# Text provided
Archived posting to the Leica Users Group, 2000/11/15

[Author Prev] [Author Next] [Thread Prev] [Thread Next] [Author Index] [Topic Index] [Home] [Search]

Subject: [Leica] Empiricism
From: Mike Johnston <michaeljohnston@ameritech.net>
Date: Wed, 15 Nov 2000 07:38:05 -0600

> My old time partner used to say, "you don't need anything but Metol, Sulfite
> and
> water and you got the very best all round developer you'll ever need!" Now he
> did
> say that 40 years ago and I suppose there've been improvements since then.
> EXTOL?
> 
> But when I print 35 - 40 year old negs and they produce a print quality like
> nothing
> from the negs of today, I have to wonder what was the improvement? If only one
> could
> buy the D23 already mixed I'd be inclined to use it once again over all the
> others!


Ted,
It's kinda funny. I've always been basically an empiricist. If you take a
bunch of prints and show them to people, they'll say, "Oh, I like this one
and that one." You learn more about what people really think looks better
than you do if you merely listen to what they _say_ they like.

This methodology was the basis for a lot of our assumptions today--some of
the work of men like Loyd Jones and C.E.K. Mees, the JND test, minimum
exposure, target CI--most of it was orginally done with stacks of prints and
large number of viewers. That's how the technical system we take for granted
was arrived at. That's how Kodak whitecoats originally decided how much
exposure film needs and how much contrast prints need, and so forth.

Yet nobody does it any more. We don't tend to think it's "scientific." I
learned early on, writing articles, that you can learn a lot by just asking
people to look and then listening to what they say. Because a lot of times,
if you ask people, "do you like qualities X and Y, that film Z is supposed
to provide?" They'll say, "oh, yes." But you show them a nice print from
film Z and also one from film A, they'll say, "This one looks better to me,"

# Source data
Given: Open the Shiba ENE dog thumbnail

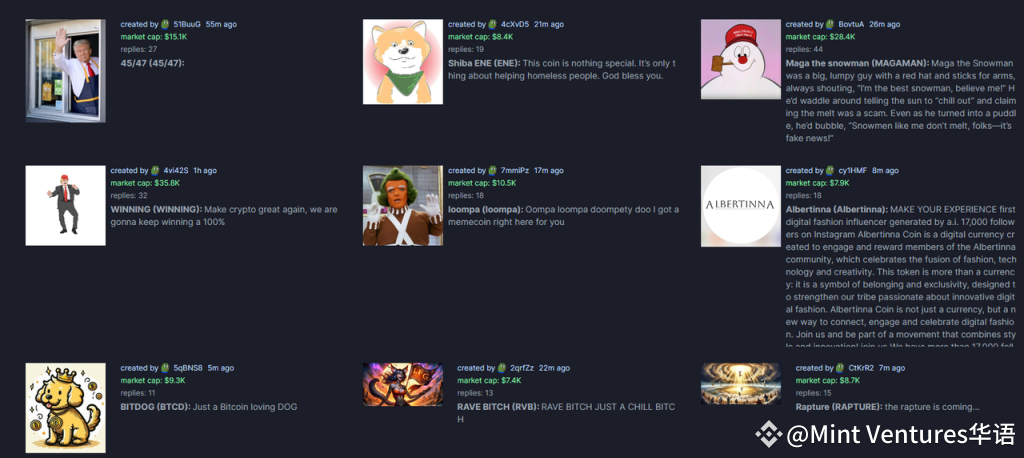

# Set task
Reproduce the stretch of the Leica Users Group posting from "This methodology was" through "and so forth.".

# Final result
This methodology was the basis for a lot of our assumptions today--some of
the work of men like Loyd Jones and C.E.K. Mees, the JND test, minimum
exposure, target CI--most of it was orginally done with stacks of prints and
large number of viewers. That's how the technical system we take for granted
was arrived at. That's how Kodak whitecoats originally decided how much
exposure film needs and how much contrast prints need, and so forth.